Recorded data>
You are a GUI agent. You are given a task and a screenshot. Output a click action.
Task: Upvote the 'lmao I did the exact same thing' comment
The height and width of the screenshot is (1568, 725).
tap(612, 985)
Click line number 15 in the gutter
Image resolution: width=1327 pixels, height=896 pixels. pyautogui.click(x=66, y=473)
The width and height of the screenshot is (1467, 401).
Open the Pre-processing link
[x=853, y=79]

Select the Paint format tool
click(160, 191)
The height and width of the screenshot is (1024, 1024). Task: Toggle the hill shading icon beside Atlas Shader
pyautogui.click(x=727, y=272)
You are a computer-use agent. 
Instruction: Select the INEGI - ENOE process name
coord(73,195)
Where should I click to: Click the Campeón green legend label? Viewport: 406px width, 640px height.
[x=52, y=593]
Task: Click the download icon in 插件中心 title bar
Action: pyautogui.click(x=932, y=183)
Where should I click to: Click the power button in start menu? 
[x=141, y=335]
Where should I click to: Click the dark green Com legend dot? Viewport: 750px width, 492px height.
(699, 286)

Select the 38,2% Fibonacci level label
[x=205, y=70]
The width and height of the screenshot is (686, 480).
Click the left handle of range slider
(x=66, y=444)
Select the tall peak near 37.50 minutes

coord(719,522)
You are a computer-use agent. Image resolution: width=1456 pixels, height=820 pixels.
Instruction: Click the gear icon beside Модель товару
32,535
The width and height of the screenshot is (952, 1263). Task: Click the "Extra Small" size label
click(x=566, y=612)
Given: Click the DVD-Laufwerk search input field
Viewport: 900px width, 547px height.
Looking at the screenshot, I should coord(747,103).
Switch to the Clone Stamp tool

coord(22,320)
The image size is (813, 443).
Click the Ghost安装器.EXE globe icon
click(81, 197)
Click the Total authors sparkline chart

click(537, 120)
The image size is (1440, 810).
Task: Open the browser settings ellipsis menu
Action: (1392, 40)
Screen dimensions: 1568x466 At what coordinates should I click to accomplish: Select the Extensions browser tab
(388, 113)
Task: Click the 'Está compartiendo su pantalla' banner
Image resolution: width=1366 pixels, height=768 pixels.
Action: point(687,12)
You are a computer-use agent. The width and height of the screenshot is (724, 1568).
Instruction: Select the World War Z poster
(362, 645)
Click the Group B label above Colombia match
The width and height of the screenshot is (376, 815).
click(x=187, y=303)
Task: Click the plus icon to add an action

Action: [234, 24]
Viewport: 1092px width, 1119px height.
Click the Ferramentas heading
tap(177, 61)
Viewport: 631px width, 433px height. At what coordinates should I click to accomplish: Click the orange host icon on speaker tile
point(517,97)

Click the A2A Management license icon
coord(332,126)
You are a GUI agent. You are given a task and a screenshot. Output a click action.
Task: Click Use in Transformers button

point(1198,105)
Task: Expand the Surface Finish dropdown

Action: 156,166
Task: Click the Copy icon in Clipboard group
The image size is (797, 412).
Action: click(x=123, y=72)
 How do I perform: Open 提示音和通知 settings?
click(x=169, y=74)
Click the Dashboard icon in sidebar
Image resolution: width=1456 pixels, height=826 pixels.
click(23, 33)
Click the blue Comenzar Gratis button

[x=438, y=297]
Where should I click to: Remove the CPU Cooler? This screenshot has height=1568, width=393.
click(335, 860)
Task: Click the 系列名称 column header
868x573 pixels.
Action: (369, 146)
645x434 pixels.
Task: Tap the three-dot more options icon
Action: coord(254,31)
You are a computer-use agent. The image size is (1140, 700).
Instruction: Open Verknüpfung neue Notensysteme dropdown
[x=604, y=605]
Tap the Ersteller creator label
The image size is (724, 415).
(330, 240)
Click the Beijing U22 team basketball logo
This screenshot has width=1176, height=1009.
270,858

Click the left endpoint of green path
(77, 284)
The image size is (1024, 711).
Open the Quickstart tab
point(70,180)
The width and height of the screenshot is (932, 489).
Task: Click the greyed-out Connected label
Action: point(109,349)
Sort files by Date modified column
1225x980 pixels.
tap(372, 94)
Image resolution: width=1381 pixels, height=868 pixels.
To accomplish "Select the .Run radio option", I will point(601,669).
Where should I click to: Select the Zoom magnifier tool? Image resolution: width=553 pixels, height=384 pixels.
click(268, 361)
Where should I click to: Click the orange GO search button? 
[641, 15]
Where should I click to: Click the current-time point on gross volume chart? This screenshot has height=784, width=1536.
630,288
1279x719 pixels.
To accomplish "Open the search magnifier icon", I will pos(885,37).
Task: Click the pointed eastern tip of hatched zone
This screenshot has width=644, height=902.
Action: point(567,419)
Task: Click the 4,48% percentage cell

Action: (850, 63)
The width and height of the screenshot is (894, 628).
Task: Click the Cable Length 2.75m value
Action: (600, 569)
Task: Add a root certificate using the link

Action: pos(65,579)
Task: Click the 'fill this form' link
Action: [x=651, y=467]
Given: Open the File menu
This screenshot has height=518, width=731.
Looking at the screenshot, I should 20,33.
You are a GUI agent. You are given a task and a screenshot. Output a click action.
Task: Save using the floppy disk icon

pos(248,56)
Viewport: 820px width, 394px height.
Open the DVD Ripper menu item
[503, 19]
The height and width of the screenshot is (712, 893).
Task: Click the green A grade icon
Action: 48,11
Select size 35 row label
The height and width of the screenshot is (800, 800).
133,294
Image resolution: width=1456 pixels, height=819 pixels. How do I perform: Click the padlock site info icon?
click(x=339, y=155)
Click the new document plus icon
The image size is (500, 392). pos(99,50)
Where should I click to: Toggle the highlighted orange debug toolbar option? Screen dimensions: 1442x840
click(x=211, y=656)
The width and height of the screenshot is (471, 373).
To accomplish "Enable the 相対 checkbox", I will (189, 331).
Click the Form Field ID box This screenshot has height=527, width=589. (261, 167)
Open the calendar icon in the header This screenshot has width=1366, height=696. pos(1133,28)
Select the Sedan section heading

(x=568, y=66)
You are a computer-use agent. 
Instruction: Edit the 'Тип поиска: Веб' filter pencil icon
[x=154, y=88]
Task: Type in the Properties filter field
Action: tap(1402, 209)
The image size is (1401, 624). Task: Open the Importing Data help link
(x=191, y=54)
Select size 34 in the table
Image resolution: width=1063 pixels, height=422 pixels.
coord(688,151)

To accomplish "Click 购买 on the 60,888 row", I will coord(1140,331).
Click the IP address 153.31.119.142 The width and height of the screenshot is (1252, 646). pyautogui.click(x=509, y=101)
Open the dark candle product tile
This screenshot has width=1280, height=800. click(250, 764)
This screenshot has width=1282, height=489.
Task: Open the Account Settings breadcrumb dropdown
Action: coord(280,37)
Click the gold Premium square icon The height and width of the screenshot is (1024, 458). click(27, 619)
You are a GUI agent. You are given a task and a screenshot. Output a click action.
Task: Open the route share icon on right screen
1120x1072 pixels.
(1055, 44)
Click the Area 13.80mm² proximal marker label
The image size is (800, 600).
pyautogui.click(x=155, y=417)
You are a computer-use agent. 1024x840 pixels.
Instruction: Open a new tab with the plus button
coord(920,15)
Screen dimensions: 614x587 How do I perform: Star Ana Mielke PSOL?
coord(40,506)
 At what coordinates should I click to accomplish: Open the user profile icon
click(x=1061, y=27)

Description of the task> Transcribe the data above completely and exactly.

Final answer>
You are a GUI agent. You are given a task and a screenshot. Output a click action.
Task: Upvote the 'lmao I did the exact same thing' comment
The height and width of the screenshot is (1568, 725).
tap(612, 985)
Click line number 15 in the gutter
Image resolution: width=1327 pixels, height=896 pixels. pyautogui.click(x=66, y=473)
The width and height of the screenshot is (1467, 401).
Open the Pre-processing link
[x=853, y=79]

Select the Paint format tool
click(160, 191)
The height and width of the screenshot is (1024, 1024). Task: Toggle the hill shading icon beside Atlas Shader
pyautogui.click(x=727, y=272)
You are a computer-use agent. 
Instruction: Select the INEGI - ENOE process name
coord(73,195)
Where should I click to: Click the Campeón green legend label? Viewport: 406px width, 640px height.
[x=52, y=593]
Task: Click the download icon in 插件中心 title bar
Action: pyautogui.click(x=932, y=183)
Where should I click to: Click the power button in start menu? 
[x=141, y=335]
Where should I click to: Click the dark green Com legend dot? Viewport: 750px width, 492px height.
(699, 286)

Select the 38,2% Fibonacci level label
[x=205, y=70]
The width and height of the screenshot is (686, 480).
Click the left handle of range slider
(x=66, y=444)
Select the tall peak near 37.50 minutes

coord(719,522)
You are a computer-use agent. Image resolution: width=1456 pixels, height=820 pixels.
Instruction: Click the gear icon beside Модель товару
32,535
The width and height of the screenshot is (952, 1263). Task: Click the "Extra Small" size label
click(x=566, y=612)
Given: Click the DVD-Laufwerk search input field
Viewport: 900px width, 547px height.
Looking at the screenshot, I should coord(747,103).
Switch to the Clone Stamp tool

coord(22,320)
The image size is (813, 443).
Click the Ghost安装器.EXE globe icon
click(81, 197)
Click the Total authors sparkline chart

click(537, 120)
The image size is (1440, 810).
Task: Open the browser settings ellipsis menu
Action: (1392, 40)
Screen dimensions: 1568x466 At what coordinates should I click to accomplish: Select the Extensions browser tab
(388, 113)
Task: Click the 'Está compartiendo su pantalla' banner
Image resolution: width=1366 pixels, height=768 pixels.
Action: point(687,12)
You are a computer-use agent. The width and height of the screenshot is (724, 1568).
Instruction: Select the World War Z poster
(362, 645)
Click the Group B label above Colombia match
The width and height of the screenshot is (376, 815).
click(x=187, y=303)
Task: Click the plus icon to add an action

Action: [234, 24]
Viewport: 1092px width, 1119px height.
Click the Ferramentas heading
tap(177, 61)
Viewport: 631px width, 433px height. At what coordinates should I click to accomplish: Click the orange host icon on speaker tile
point(517,97)

Click the A2A Management license icon
coord(332,126)
You are a GUI agent. You are given a task and a screenshot. Output a click action.
Task: Click Use in Transformers button

point(1198,105)
Task: Expand the Surface Finish dropdown

Action: 156,166
Task: Click the Copy icon in Clipboard group
The image size is (797, 412).
Action: click(x=123, y=72)
 How do I perform: Open 提示音和通知 settings?
click(x=169, y=74)
Click the Dashboard icon in sidebar
Image resolution: width=1456 pixels, height=826 pixels.
click(23, 33)
Click the blue Comenzar Gratis button

[x=438, y=297]
Where should I click to: Remove the CPU Cooler? This screenshot has height=1568, width=393.
click(335, 860)
Task: Click the 系列名称 column header
868x573 pixels.
Action: (369, 146)
645x434 pixels.
Task: Tap the three-dot more options icon
Action: coord(254,31)
You are a computer-use agent. The image size is (1140, 700).
Instruction: Open Verknüpfung neue Notensysteme dropdown
[x=604, y=605]
Tap the Ersteller creator label
The image size is (724, 415).
(330, 240)
Click the Beijing U22 team basketball logo
This screenshot has width=1176, height=1009.
270,858

Click the left endpoint of green path
(77, 284)
The image size is (1024, 711).
Open the Quickstart tab
point(70,180)
The width and height of the screenshot is (932, 489).
Task: Click the greyed-out Connected label
Action: point(109,349)
Sort files by Date modified column
1225x980 pixels.
tap(372, 94)
Image resolution: width=1381 pixels, height=868 pixels.
To accomplish "Select the .Run radio option", I will point(601,669).
Where should I click to: Select the Zoom magnifier tool? Image resolution: width=553 pixels, height=384 pixels.
click(268, 361)
Where should I click to: Click the orange GO search button? 
[641, 15]
Where should I click to: Click the current-time point on gross volume chart? This screenshot has height=784, width=1536.
630,288
1279x719 pixels.
To accomplish "Open the search magnifier icon", I will pos(885,37).
Task: Click the pointed eastern tip of hatched zone
This screenshot has width=644, height=902.
Action: point(567,419)
Task: Click the 4,48% percentage cell

Action: (850, 63)
The width and height of the screenshot is (894, 628).
Task: Click the Cable Length 2.75m value
Action: (600, 569)
Task: Add a root certificate using the link

Action: pos(65,579)
Task: Click the 'fill this form' link
Action: [x=651, y=467]
Given: Open the File menu
This screenshot has height=518, width=731.
Looking at the screenshot, I should 20,33.
You are a GUI agent. You are given a task and a screenshot. Output a click action.
Task: Save using the floppy disk icon

pos(248,56)
Viewport: 820px width, 394px height.
Open the DVD Ripper menu item
[503, 19]
The height and width of the screenshot is (712, 893).
Task: Click the green A grade icon
Action: 48,11
Select size 35 row label
The height and width of the screenshot is (800, 800).
133,294
Image resolution: width=1456 pixels, height=819 pixels. How do I perform: Click the padlock site info icon?
click(x=339, y=155)
Click the new document plus icon
The image size is (500, 392). pos(99,50)
Where should I click to: Toggle the highlighted orange debug toolbar option? Screen dimensions: 1442x840
click(x=211, y=656)
The width and height of the screenshot is (471, 373).
To accomplish "Enable the 相対 checkbox", I will (189, 331).
Click the Form Field ID box This screenshot has height=527, width=589. (261, 167)
Open the calendar icon in the header This screenshot has width=1366, height=696. pos(1133,28)
Select the Sedan section heading

(x=568, y=66)
You are a computer-use agent. 
Instruction: Edit the 'Тип поиска: Веб' filter pencil icon
[x=154, y=88]
Task: Type in the Properties filter field
Action: tap(1402, 209)
The image size is (1401, 624). Task: Open the Importing Data help link
(x=191, y=54)
Select size 34 in the table
Image resolution: width=1063 pixels, height=422 pixels.
coord(688,151)

To accomplish "Click 购买 on the 60,888 row", I will coord(1140,331).
Click the IP address 153.31.119.142 The width and height of the screenshot is (1252, 646). pyautogui.click(x=509, y=101)
Open the dark candle product tile
This screenshot has width=1280, height=800. click(250, 764)
This screenshot has width=1282, height=489.
Task: Open the Account Settings breadcrumb dropdown
Action: coord(280,37)
Click the gold Premium square icon The height and width of the screenshot is (1024, 458). click(27, 619)
You are a GUI agent. You are given a task and a screenshot. Output a click action.
Task: Open the route share icon on right screen
1120x1072 pixels.
(1055, 44)
Click the Area 13.80mm² proximal marker label
The image size is (800, 600).
pyautogui.click(x=155, y=417)
You are a computer-use agent. 1024x840 pixels.
Instruction: Open a new tab with the plus button
coord(920,15)
Screen dimensions: 614x587 How do I perform: Star Ana Mielke PSOL?
coord(40,506)
 At what coordinates should I click to accomplish: Open the user profile icon
click(x=1061, y=27)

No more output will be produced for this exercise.